Леонова пейзаж никогда не был самоцелью. Усилия Леонова прилагаются к точкам, находящимся в глубинах человеческой психологии. Но вообще-то говоря, если взять отдельно иные пейзажные абзацы леоновской прозы, то увидишь, что не все мастера пейзажа достигали той чистоты в сочетании со строгостью, той полнокровной яркости в сочетании с точностью, которая присуща Леонову, хоть он и не ходит в записных пейзажистах.

Пришвин более достоверен, Паустовский же более романтик.

У Леонова оба эти элемента — скрупулезная, зачастую ботаническая точность и дыхание романтики, поэзии — находятся в едином нерасторжимом сплаве. «Да и теперь еще в грозу, как поразойдутся, как заскрипят с ветром в обнимку енежские-то боры, как дохнут раскаленным июльским маревом, так даже подушки три ночи подряд пахнут горячим настоем земляники и хвои…»

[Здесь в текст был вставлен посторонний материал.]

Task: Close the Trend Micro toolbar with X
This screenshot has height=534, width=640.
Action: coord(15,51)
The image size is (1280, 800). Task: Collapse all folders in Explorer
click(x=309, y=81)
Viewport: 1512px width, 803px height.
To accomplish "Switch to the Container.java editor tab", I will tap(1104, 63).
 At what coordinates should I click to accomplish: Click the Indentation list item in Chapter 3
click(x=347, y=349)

За точностью, за потрясающей художественной и исследовательской точностью можно обращаться практически на любую страницу любого леоновского романа. Вспомним на этот раз, как лесоторговец Кнышев рубил могучую древнюю сосну, считавшуюся матерью большого леса — Облога.

«— Теперь раздайся маненько, православные, — тусклым голосом сказал Кнышев, спускаясь по ступенькам. — Дакоеь и мне чуток погреться!

Неожиданно для всех он сбросил с себя поддевку и остался в белой, кипеня белей вышитой рубахе, опоясанной кавказским ремешком с серебряным набором. Десяток рук протянул ему сточенные карзубые пилы; он выбрал топор у ближайшего, прикинул на вес, одобрительно, на пробу, тронул ногтем лезвие, прозвеневшее, как струна, плюнул на ладонь, чтобы не скользило, притоптал снежок, где мешал, прислушался к верховому шелесту леса и неторопливо, как на эшафоте, с маковки до пяты оглядел свою жертву. Она была неслыханно хороша сейчас, старая мать Облога, в своей древней красе, прямая, как луч, и без единого порока; снег, как розовый сон, покоила на ее отяжелевших ветвях. Пока еще не в полную силу, Кнышев размахнулся и с оттяжкой на себя, как бы дразня, ударил в самый низ, по смолистому затеку у комля, где, подобно жилам, корни взбегали на ствол, а мальчик Иван чуть не ахнул от удивления, что кровка не забрызгала ему рук.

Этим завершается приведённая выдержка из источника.